Although handwashing with soap is vital in the fight against infectious diseases, including the novel coronavirus, 40 per cent of the world’s population, or 3 billion people, do not have access to it, according to new Unicef estimates.
The estimates issued on Thursday revealed that the number is much higher in the least developed countries, where nearly three-quarters do not have handwashing facilities at home, reports Xinhua news agency.
Kelly Ann Naylor, associate director of water, sanitation and hygiene at Unicef, said that it was “unacceptable" that the most vulnerable communities are unable to use the simplest of methods to protect themselves and their loved ones.
“The pandemic has highlighted the critical role of hand hygiene in disease prevention. It has also stressed a pre-existing problem for many: handwashing with soap remains out of reach for millions of children where they’re born, live and learn.
“We must take immediate action to make handwashing with soap accessible to everyone, everywhere — now and in the future," she said.
The situation is also alarming at schools: 43 per cent globally (70 percent in the least developed countries) lack a handwashing facility with water and soap, affecting hundreds of millions of children, according to the estimates.

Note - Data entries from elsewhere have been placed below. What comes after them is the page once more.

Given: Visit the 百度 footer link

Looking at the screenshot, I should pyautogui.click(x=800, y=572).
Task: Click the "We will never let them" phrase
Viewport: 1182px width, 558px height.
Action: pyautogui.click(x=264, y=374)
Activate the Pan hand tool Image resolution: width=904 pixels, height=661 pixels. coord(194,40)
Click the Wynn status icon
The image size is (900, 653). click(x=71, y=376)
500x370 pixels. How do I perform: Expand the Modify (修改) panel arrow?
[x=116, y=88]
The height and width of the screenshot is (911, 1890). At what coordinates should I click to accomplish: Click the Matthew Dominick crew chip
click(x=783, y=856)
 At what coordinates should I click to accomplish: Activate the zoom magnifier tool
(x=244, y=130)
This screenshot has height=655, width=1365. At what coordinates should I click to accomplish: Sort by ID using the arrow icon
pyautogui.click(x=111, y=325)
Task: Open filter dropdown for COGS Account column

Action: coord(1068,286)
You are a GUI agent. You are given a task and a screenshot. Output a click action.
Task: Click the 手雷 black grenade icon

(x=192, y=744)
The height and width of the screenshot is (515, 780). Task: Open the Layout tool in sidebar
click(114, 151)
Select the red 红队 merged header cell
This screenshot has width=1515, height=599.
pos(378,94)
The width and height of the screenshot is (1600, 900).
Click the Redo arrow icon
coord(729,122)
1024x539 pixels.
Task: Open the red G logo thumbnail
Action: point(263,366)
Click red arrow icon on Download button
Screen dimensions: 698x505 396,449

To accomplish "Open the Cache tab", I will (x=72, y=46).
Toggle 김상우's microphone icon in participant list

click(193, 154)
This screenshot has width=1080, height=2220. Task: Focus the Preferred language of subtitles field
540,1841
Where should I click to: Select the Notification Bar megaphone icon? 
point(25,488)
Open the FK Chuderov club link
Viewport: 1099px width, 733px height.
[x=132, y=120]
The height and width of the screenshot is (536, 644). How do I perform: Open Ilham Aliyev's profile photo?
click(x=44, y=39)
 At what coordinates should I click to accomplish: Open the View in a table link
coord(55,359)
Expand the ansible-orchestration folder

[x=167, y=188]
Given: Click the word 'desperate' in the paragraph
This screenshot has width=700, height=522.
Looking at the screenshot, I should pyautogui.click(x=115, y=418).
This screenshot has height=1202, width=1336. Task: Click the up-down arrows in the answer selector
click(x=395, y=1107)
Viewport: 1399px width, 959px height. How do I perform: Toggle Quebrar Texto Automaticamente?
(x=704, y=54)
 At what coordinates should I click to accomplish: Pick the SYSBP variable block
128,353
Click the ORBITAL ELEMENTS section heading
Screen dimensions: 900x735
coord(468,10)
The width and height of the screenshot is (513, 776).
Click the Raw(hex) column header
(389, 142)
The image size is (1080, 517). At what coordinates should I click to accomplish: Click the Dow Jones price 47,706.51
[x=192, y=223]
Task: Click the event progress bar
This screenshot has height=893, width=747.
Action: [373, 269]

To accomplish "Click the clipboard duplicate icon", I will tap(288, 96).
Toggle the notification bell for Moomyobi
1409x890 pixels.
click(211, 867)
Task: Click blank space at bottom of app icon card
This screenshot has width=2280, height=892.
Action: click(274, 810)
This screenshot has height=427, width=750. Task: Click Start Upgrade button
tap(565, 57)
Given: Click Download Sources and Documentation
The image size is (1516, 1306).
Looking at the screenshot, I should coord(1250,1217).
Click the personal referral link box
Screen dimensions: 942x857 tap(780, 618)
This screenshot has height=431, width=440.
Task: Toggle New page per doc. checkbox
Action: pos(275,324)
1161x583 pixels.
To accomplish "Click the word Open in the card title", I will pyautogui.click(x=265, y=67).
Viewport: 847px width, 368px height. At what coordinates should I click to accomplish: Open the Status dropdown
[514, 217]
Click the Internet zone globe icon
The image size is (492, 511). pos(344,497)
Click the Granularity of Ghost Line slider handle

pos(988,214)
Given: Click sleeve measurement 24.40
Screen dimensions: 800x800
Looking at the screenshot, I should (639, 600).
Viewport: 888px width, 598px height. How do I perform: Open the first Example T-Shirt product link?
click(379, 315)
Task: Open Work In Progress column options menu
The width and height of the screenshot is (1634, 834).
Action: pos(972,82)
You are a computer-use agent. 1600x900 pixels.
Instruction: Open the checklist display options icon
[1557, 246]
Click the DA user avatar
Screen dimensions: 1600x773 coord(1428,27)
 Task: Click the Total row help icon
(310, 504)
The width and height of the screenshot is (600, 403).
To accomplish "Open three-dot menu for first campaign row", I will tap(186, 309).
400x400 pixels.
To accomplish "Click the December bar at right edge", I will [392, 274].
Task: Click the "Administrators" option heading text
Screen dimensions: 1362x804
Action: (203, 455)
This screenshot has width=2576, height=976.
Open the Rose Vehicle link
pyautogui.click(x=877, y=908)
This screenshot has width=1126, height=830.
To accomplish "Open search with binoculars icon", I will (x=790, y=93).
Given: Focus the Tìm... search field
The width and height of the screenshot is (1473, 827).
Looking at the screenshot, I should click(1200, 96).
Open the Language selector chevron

Against this backdrop, Unicef, along with the World Health Organization, launched the “Hand Hygiene for All" initiative to support the development of national roadmaps to accelerate and sustain progress toward making hand hygiene a mainstay in public health interventions.
The initiative brings together international, national, and local partners, to ensure affordable products and services are available and sustainable, especially in vulnerable and disadvantaged communities.
The estimates coincided with the Global Handwashing Day marked annually on October 15, which serves as a platform to raise awareness on the importance of handwashing with soap.
The global campaign is dedicated to raising awareness of handwashing with soap as a key factor in disease prevention.